Тебе это будет вполне понятно, если ты будешь различать, как я сказал, что предметом желаний являются не сами бедствия, но то, чтобы переносить их мужественно. Желательно именно это «мужественно», которое и есть добродетель. «Но разве кто-либо желает себе даже и этого?» Есть желания явные во всех подробностях, и, напротив того, есть желания скрытые, подразумеваемые под одним каким-либо словом. Так, например, желают праведной жизни. Но праведная жизнь слагается из многих элементов: тут и темница Регула, и самоубийство Катона, и ссылка Рутилия, и чаша яду, перенесшая Сократа из тюрьмы на небо. Пожелав себе праведной жизни, я пожелал себе и всего этого, так как иначе жизнь не была бы праведна.

 

О, трикратно блаженны

Те, кому было дано под стенами Трои погибнуть

На глазах у сограждан!

 

Не все ли равно, желаешь ли чего-нибудь или признаешь это желательным. Деций принес себя в жертву за Рим; врезавшись на коне в ряды врагов, он встретил смерть. Сын его, соревнуя отцовской доблести, повторяя обычные и ставшие уже фамильными для его рода заклинания, тоже бросился в середину врагов, заботясь только о том, чтобы быть искупительной жертвой и считая смерть за благо. Без сомнения, прекрасно умереть со славой в доблестном деле.

В том, кто мужественно переносит страдания, быть может, присутствуют все добродетели, и только одно терпение у всех на виду и бросается в глаза. Но тут играет роль и мужество с его следствиями – терпением, выносливостью и твердостью. Тут и благоразумие, без которого не может явиться убеждение, что то, чего нельзя избегнуть, следует переносить мужественно. Тут и постоянство, которое не позволяет отказываться от намеченной цели и бросать свое место, несмотря на все старания враждебной силы. Словом, тут весь хор неразлучных друг с другом добродетелей: все, что праведно, совершается одною какою-либо добродетелью, но с одобрения всех других. Того же, что одобрено всеми добродетелями, следует хотеть, хотя бы и казалось, что тут участвует только одна из них.

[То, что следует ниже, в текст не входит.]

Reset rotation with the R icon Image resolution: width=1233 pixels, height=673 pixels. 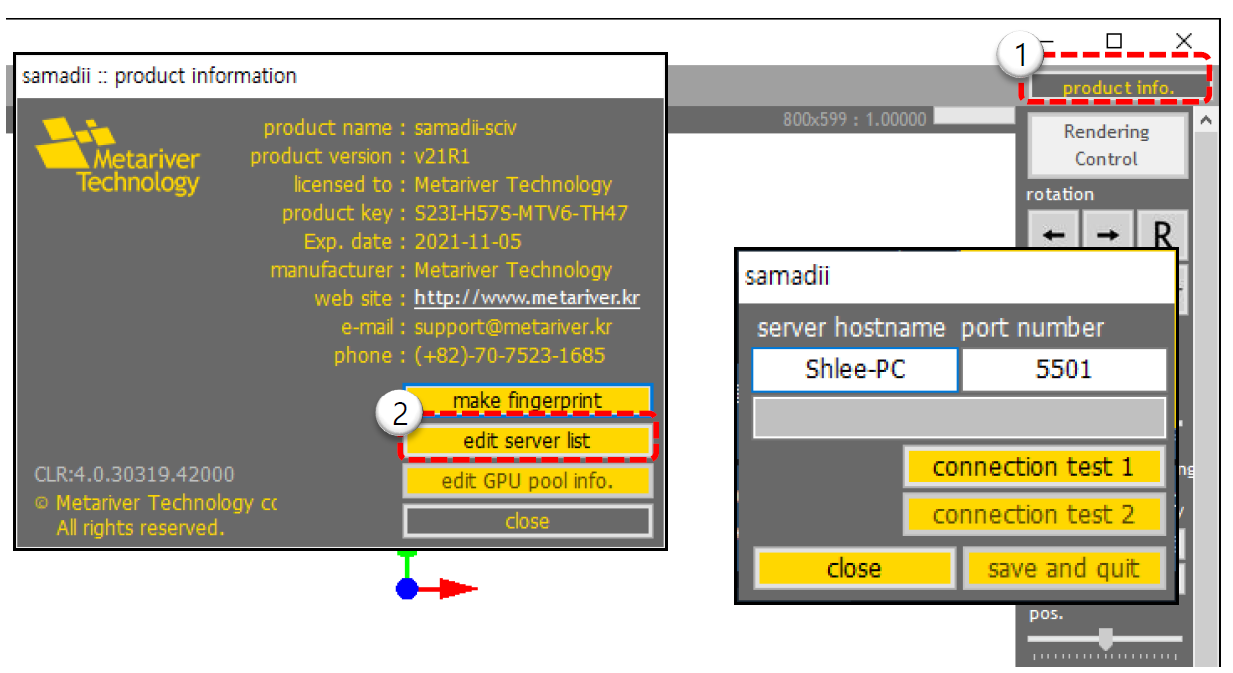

Не думаешь ли ты, что следует желать только того, что доставляет наслаждение и покой, что имеет праздничный характер? Поверь мне, некоторые блага имеют мрачный характер. Так, бывают молитвы, в которых люди выражают не благодарность, но обожание и благоговение. Не думаешь ли ты, что Регул не хотел вернуться к карфагенянам? Войди в положение великого мужа и отрешись на время от воззрений черни. Постарайся представить себе, какова должна быть прекраснейшая и высочайшая из добродетелей, которую мы должны прославлять не мирром и цветами, но потом и кровью. Вспомни Марка Катона, вонзившего меч в свою святую грудь и затем расширившего недостаточно глубокие раны. Что ты ему скажешь: «Того хотел ты! Мне жаль!» Или: «В добрый час!»

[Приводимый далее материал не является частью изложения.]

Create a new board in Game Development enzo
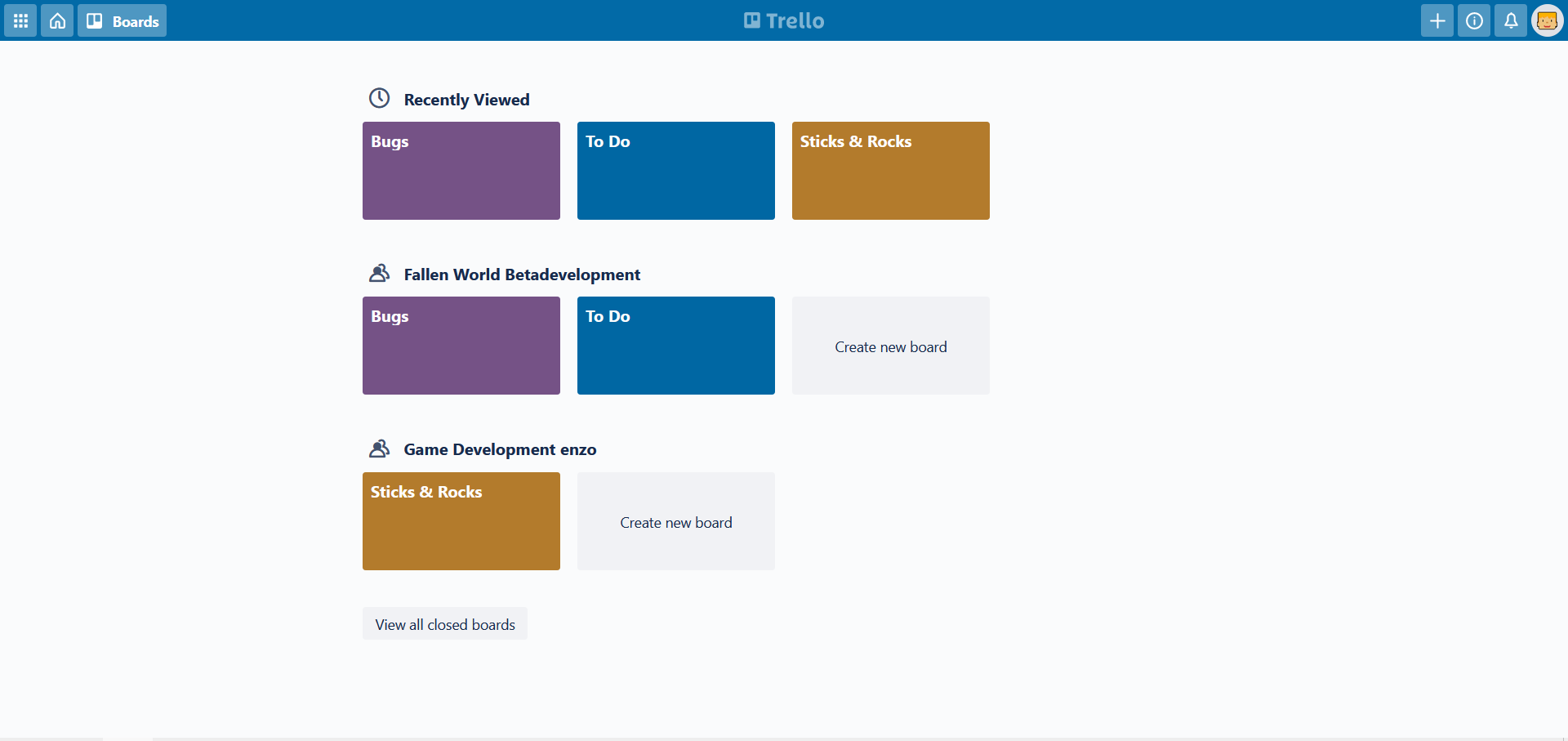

Не могу не вспомнить по этому случаю стоика Деметрия, который тихую и лишенную всяких испытаний жизнь называл «мертвым морем». Не иметь в жизни никаких стремлений и желаний, не знать никаких случаев, в которых бы испытывалась твердость духа, но вечно пребывать в невозмутимом бездействии – это не спокойствие, а расслабленность. Стоик Аттал говорил: «Я предпочитаю воевать с судьбой, чем быть ее любимцем. Пусть я страдаю; но если я переношу страдания мужественно – это хорошо. Пусть я даже погибну, но встречу смерть мужественно – и это хорошо». А если послушать Эпикура, то он прибавит еще «…и сладко». Я бы, впрочем, не решился приложить такого изнеженного эпитета к столь высокой и суровой вещи. Я бы хотел остаться непобедимым, даже если б меня пытали огнем. Это желательно не потому, что меня будут жечь, но потому, что я останусь непобедимым. Нет ничего прекраснее, нет ничего славнее добродетели. И все, что исходит от нее, – хорошо и желательно.